OpenAI puts their only mention of school honor codes and “academic honesty” in the context of a violation of terms of service based on age. Not cheating. Not misrepresentation. Your age.

They could say not to turn in or represent AI-generated text as your own. They could say to ask the teacher or professor if using AI is appropriate. They do not.

Moreover, there’s not a single mention of someone who’s over 18 and, let’s say in college, using AI for assignments. Not a word. Apparently, that’s not a terms of service violation at all. Honestly, that is their service. Which makes it clear to me where OpenAI is on this. Just in case we needed more clarity.

Upcoming Demo of Promising New AI Technology

Promising academic integrity and assessment platform Examind, is hosting an online demo of their innovative AI solution - an approach they’re calling “AI transparency.”

The demo is Wednesday, October 18 and you can sign up on their LinkedIn page here: https://www.linkedin.com/events/fromdetectiontotransparency-aut7110030753446469633/about/

Having seen some of the features, I really recommend dropping in and checking it out. I don’t want to spoil anything, but it’s a thoughtful approach to assessment in the age of AI and has several built-in assessment security features as well.

Pitt Zips its Lips

A few weeks ago, in Issue 233, I shared a pretty stunning quote from John Radziłowicz, interim director of teaching support at the University of Pittsburgh.

Among other unbelievable things, Radziłowicz advised faculty at Pitt to not use AI detectors and said:

We think that the focus on cheating and plagiarism is a little exaggerated and hyperbolic

With that shocking display of insular denial and permissive advice, I contacted the University and asked them to share information on incidents of academic misconduct - how many, what types, and dispositions. I also asked for a copy of the e-mail memo that, according to other reporting, Radziłowicz sent to faculty.

I first inquired on August 25. I followed up on September 6. Then again on the 8th. On September 8, Jared Stonesifer, a school spokesperson wrote back:

So sorry you've been having such troubles. With students back on campus, we've been logging long, long days and weeks here in the media office. Not an excuse, just context!
Can you tell me two things? What's your deadline, and what's the larger gist of your story? Any information you can provide would be helpful.

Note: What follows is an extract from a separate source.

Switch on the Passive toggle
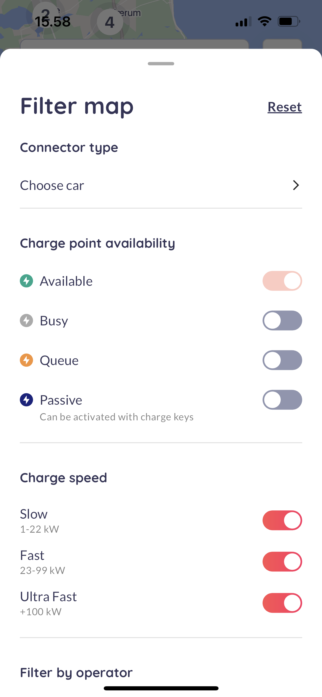 click(282, 400)
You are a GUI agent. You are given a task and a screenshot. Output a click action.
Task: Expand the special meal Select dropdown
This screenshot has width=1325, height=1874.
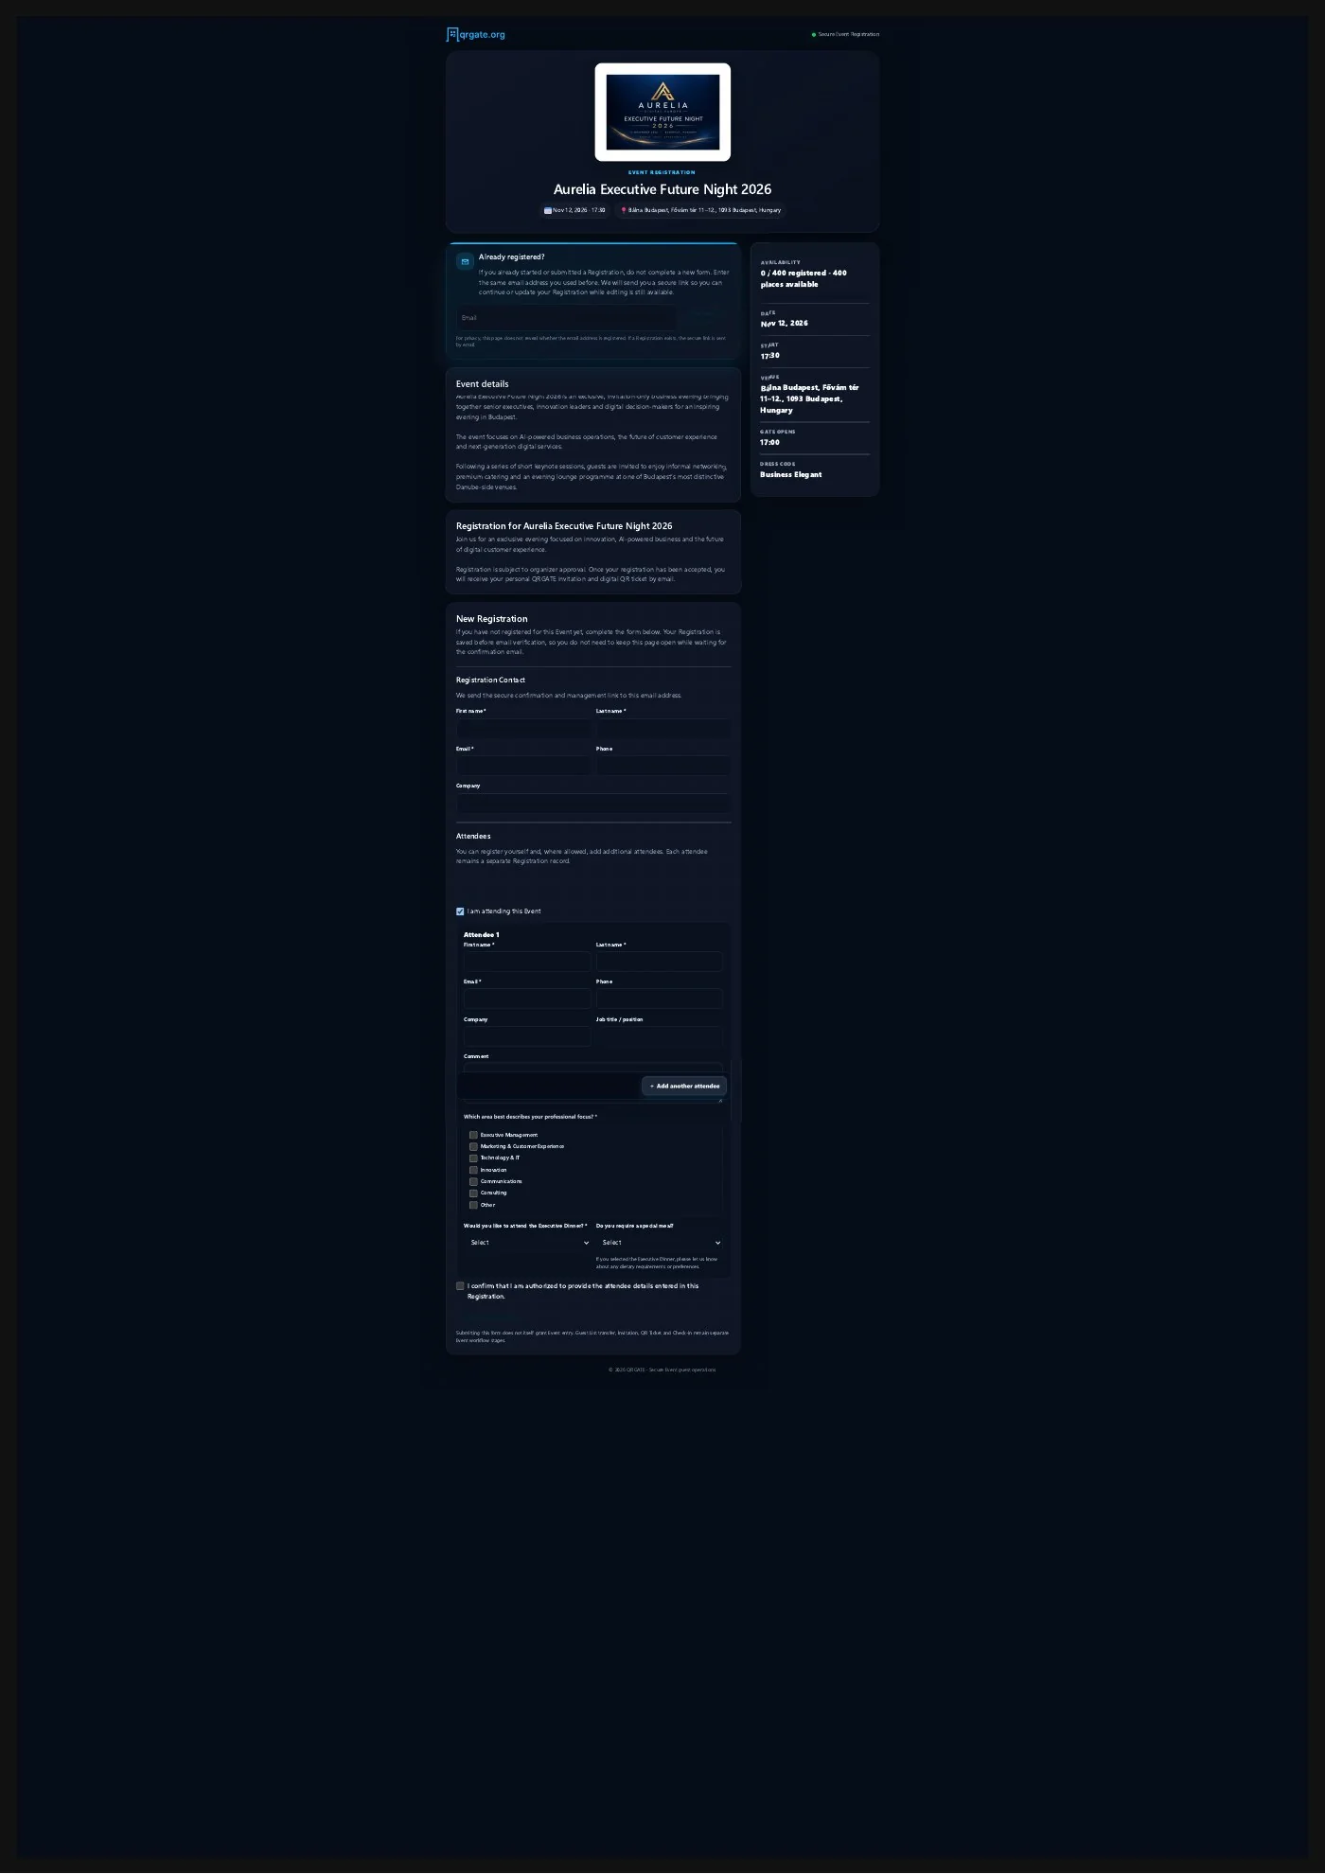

I replied the same day saying I understood and directing him to the quotes I’d seen from Radziłowicz. I said I wanted to have a better view of the situation at Pitt and be able to put the comments and views in context.

After that, nothing.

I followed up on September 18. Again on September 22. And again on Monday, September 25. In my note on Monday, I said my deadline was Wednesday night. And here we are.

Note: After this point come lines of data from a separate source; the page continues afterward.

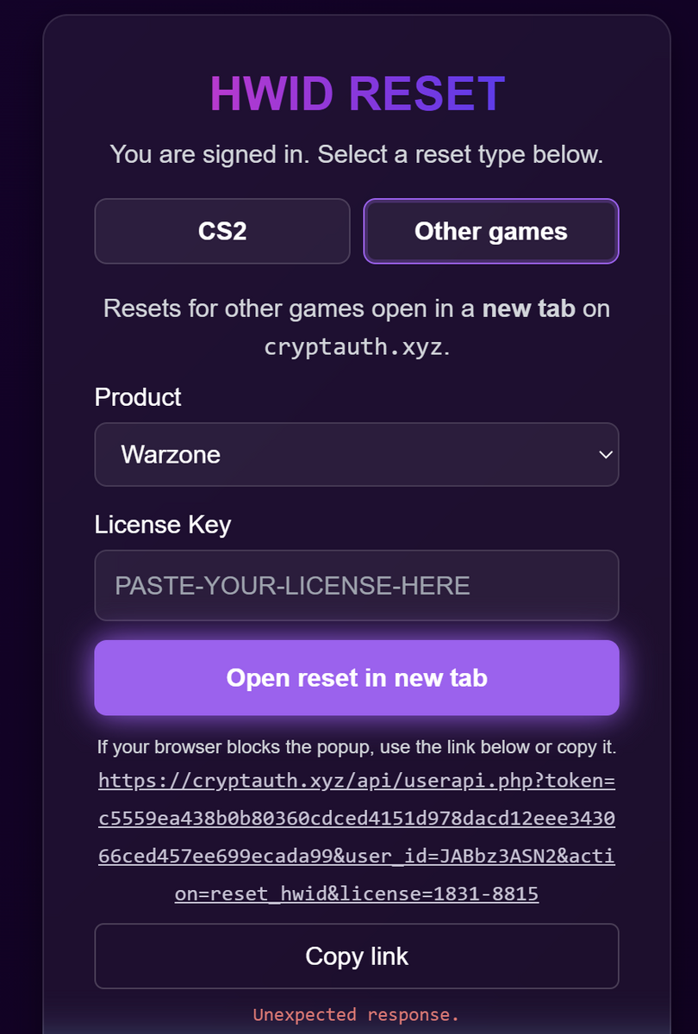Focus the License Key input field

click(x=356, y=586)
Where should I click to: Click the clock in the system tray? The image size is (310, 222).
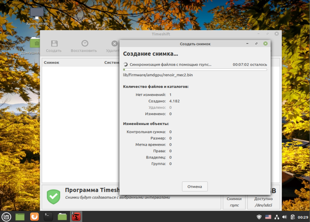303,218
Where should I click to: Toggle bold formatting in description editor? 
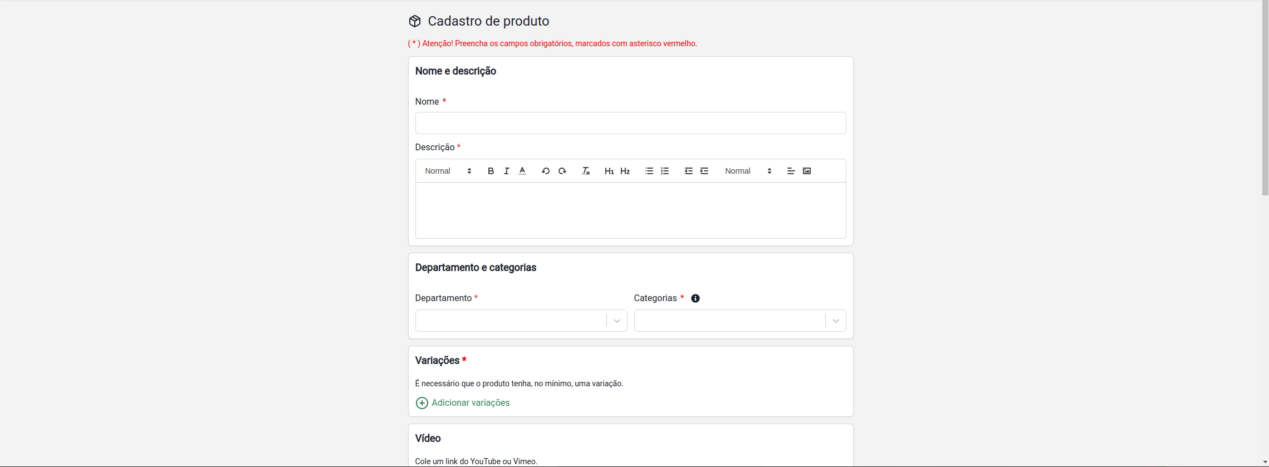[491, 171]
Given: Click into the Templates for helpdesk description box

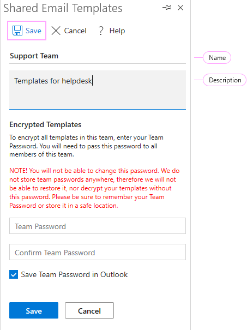Looking at the screenshot, I should click(98, 90).
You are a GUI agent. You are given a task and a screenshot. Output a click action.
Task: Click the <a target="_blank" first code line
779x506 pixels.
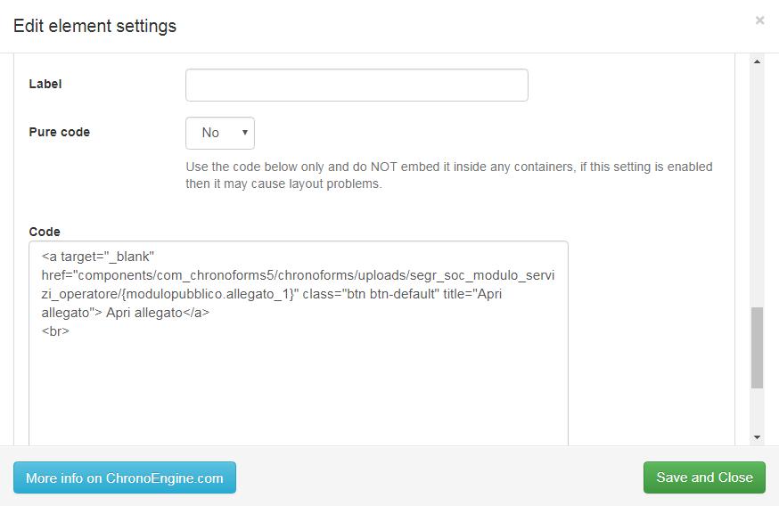coord(98,257)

More than a month and six requests later, nothing. The school got the inquiry and knew why I was asking. It’s clear to me that Pitt simply does not want to talk about misconduct - other than to say a focus on cheating is exaggerated.

I wish I could say that’s uncommon. In my experience, nearly all schools simply shut down any time the topic of academic misconduct comes up. They prefer to take what a colleague calls the ostrich approach to integrity. I call it the three monkeys method - some schools think that if they don’t see cheating, they don’t hear about cheating and they don’t talk about cheating, that there is no cheating.

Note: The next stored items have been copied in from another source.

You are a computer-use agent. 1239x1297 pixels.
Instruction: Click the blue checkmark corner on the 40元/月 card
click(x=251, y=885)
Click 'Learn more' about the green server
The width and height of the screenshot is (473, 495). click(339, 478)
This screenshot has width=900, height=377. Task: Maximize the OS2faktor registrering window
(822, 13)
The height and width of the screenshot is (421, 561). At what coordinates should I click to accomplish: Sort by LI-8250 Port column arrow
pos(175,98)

You’d think schools - institutions dedicated to collecting and sharing knowledge - would be committed to disclosure and truth-telling. But when it comes to academic integrity, many absolutely are not.

What makes Pitt’s silence even more stunning in this case is that Radziłowicz also reportedly said that the risk of “false positives” in AI detection systems:

carry the risk of loss of student trust, confidence and motivation, bad publicity, and potential legal sanctions.

Loss of trust, confidence, motivation, and bad publicity. You don’t say?